• **Task prompt**:
Return exactly the lines of the data below, from the one that contains "[O EOT στις" through the final line, and leave out every picture.

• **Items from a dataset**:
"""
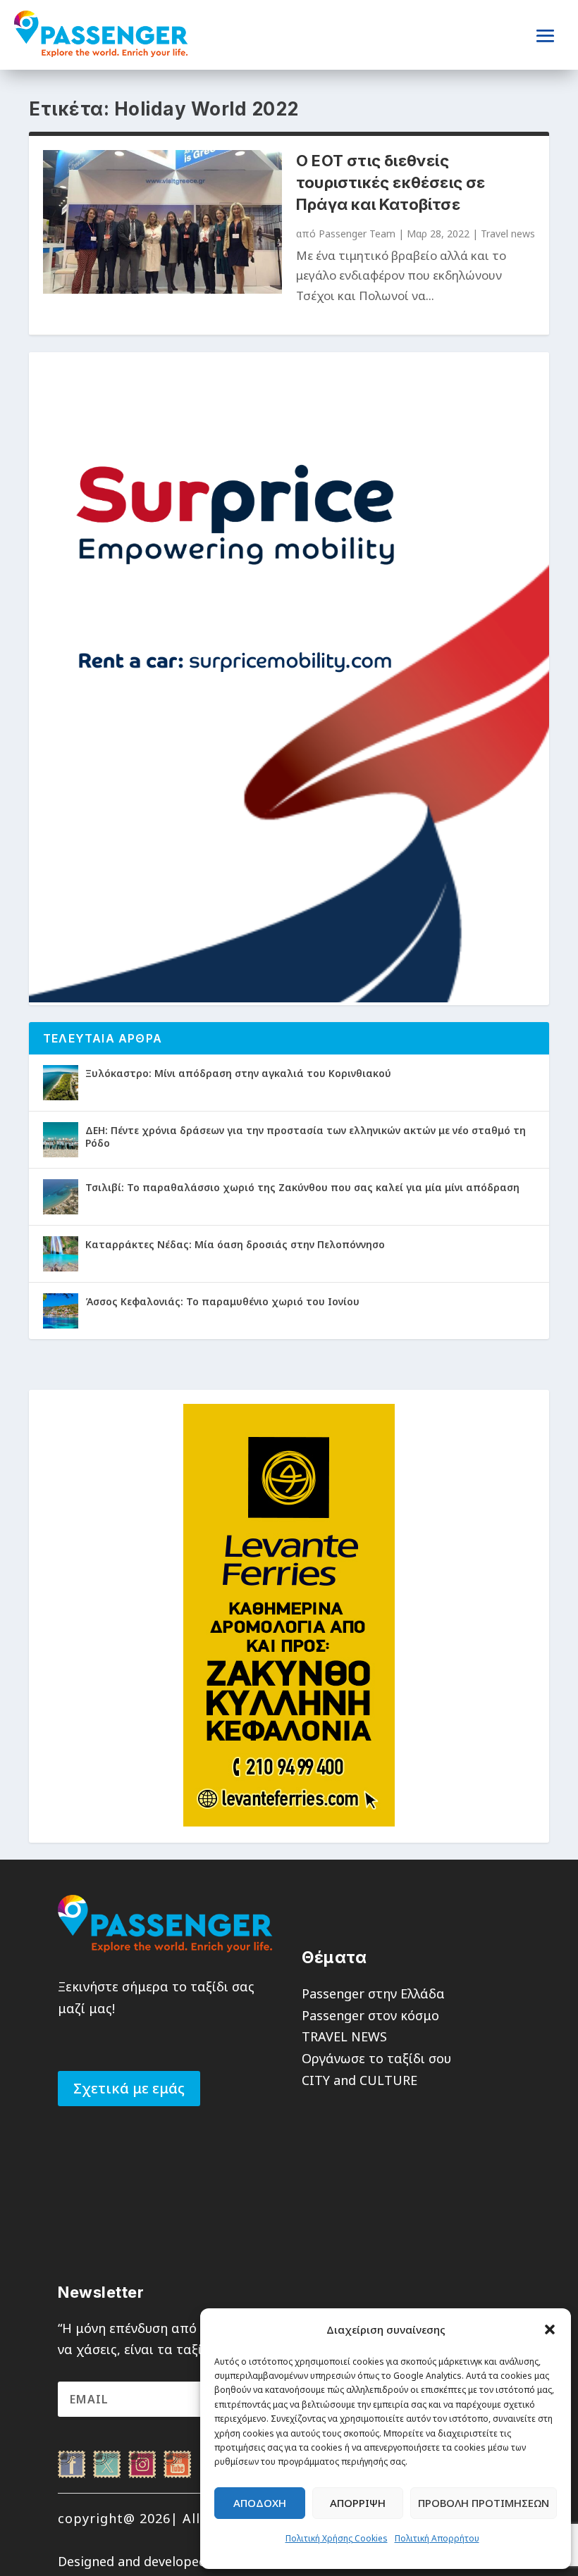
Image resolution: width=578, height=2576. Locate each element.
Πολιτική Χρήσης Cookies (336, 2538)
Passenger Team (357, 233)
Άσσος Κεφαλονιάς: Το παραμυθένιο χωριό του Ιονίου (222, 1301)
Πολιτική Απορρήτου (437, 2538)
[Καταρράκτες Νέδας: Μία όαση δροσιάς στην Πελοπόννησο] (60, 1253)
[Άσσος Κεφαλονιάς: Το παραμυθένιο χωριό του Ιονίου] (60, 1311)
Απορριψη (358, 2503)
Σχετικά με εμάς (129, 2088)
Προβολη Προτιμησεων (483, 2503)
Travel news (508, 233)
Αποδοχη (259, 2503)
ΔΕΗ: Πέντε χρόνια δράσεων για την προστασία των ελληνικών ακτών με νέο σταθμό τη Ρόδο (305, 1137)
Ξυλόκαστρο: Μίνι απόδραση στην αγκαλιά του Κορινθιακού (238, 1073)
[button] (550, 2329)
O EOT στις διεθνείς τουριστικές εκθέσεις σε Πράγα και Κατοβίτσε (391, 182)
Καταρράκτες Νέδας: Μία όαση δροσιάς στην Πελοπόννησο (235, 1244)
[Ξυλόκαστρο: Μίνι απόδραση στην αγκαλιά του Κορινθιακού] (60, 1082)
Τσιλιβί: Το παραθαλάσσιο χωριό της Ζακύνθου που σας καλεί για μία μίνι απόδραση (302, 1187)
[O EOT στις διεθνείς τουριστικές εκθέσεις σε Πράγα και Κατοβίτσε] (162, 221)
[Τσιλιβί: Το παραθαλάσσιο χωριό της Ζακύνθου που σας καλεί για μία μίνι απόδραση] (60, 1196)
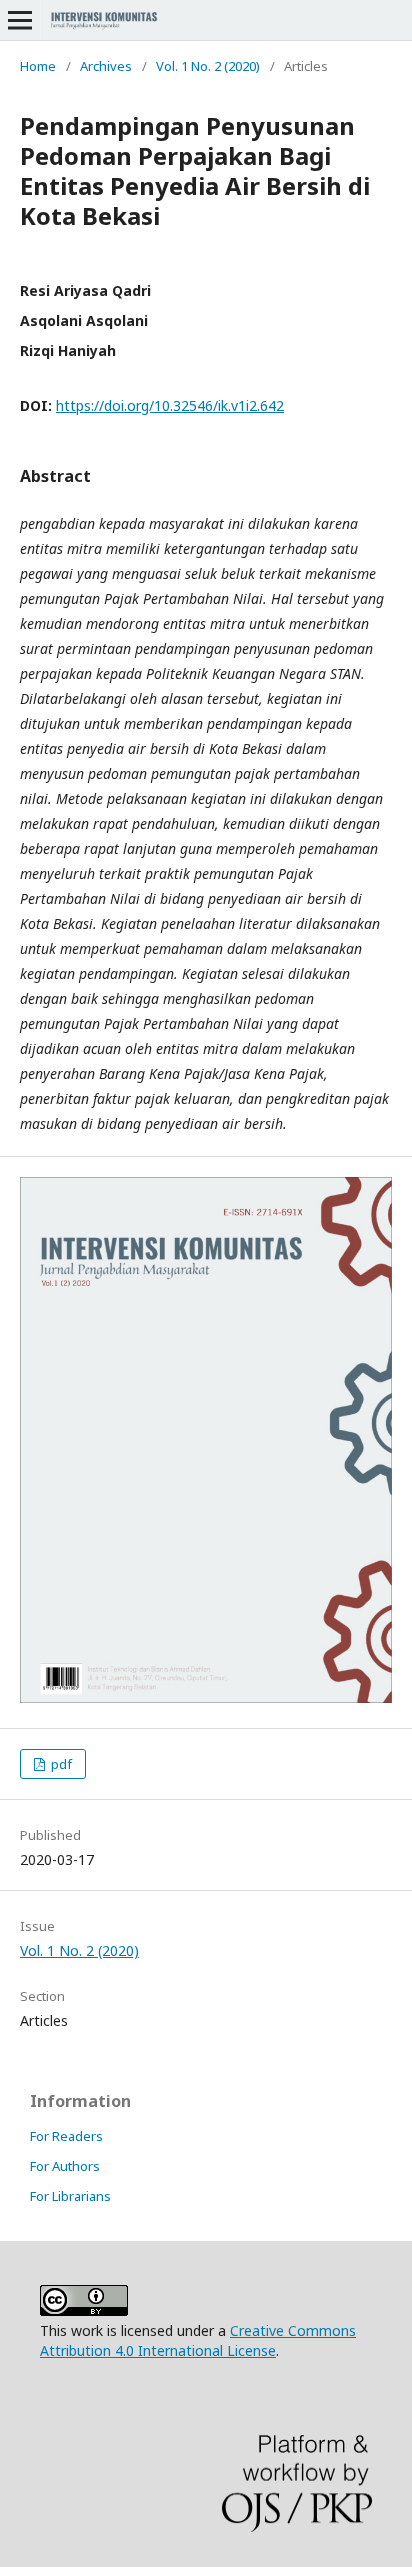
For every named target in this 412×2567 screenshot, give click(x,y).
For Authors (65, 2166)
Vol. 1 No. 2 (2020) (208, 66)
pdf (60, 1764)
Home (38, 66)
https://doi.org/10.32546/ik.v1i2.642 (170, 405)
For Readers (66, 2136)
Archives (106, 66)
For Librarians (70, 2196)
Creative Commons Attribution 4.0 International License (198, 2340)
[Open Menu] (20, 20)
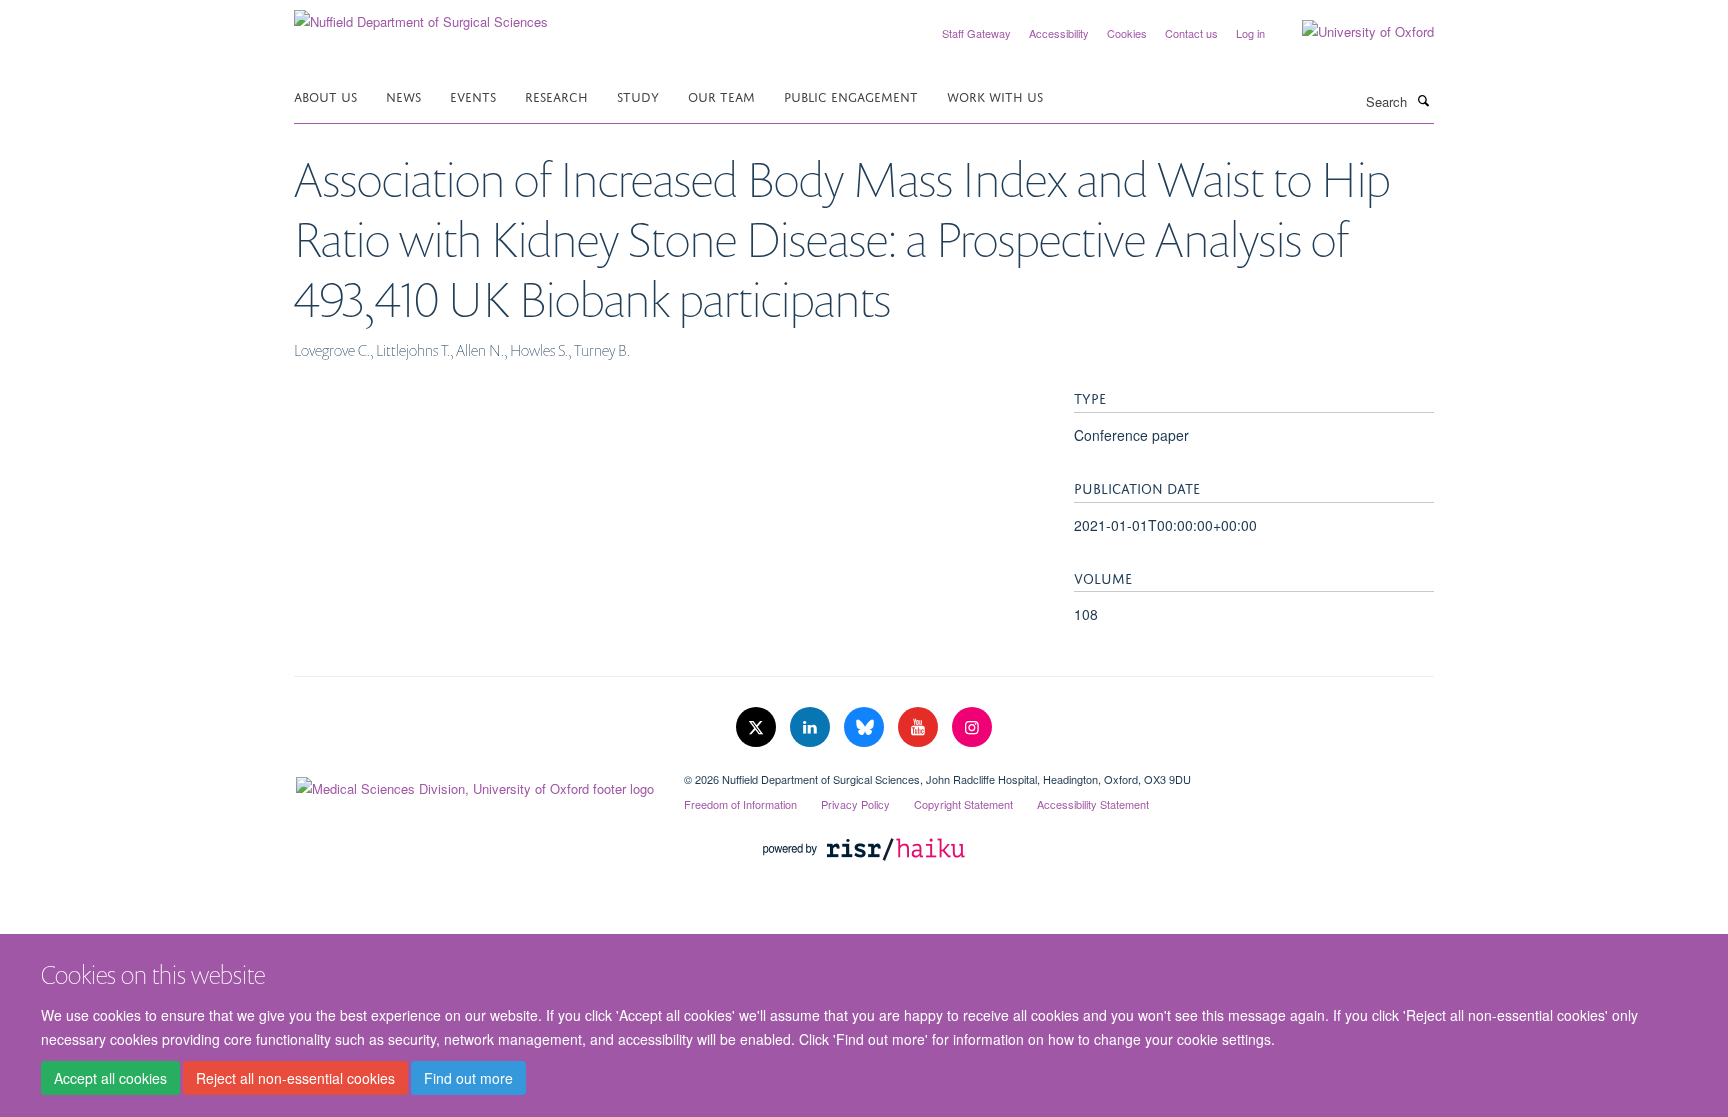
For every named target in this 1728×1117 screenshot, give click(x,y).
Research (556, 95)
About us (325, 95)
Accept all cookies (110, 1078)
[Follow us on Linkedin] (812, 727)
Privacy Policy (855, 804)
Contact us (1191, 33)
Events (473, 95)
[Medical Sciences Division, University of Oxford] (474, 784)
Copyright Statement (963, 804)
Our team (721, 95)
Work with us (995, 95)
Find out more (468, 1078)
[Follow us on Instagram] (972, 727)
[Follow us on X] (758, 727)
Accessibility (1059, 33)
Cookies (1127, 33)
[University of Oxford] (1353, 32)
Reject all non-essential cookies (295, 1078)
"""
• **Your response**:
[O EOT στις διεθνείς τουριστικές εκθέσεις σε Πράγα και Κατοβίτσε] (162, 221)
[Τσιλιβί: Το παραθαλάσσιο χωριό της Ζακύνθου που σας καλεί για μία μίνι απόδραση] (60, 1196)
For every named target in this 412×2567 screenshot, give click(x,y).
For Authors (65, 2166)
Vol. 1 No. 2 (2020) (208, 66)
pdf (60, 1764)
Home (38, 66)
https://doi.org/10.32546/ik.v1i2.642 (170, 405)
For Readers (66, 2136)
Archives (106, 66)
For Librarians (70, 2196)
Creative Commons Attribution 4.0 International License (198, 2340)
[Open Menu] (20, 20)
For every named target in this 1728×1117 screenshot, give click(x,y).
Research (556, 95)
About us (325, 95)
Accept all cookies (110, 1078)
[Follow us on Linkedin] (812, 727)
Privacy Policy (855, 804)
Contact us (1191, 33)
Events (473, 95)
[Medical Sciences Division, University of Oxford] (474, 784)
Copyright Statement (963, 804)
Our team (721, 95)
Work with us (995, 95)
Find out more (468, 1078)
[Follow us on Instagram] (972, 727)
[Follow us on X] (758, 727)
Accessibility (1059, 33)
Cookies (1127, 33)
[University of Oxford] (1353, 32)
Reject all non-essential cookies (295, 1078)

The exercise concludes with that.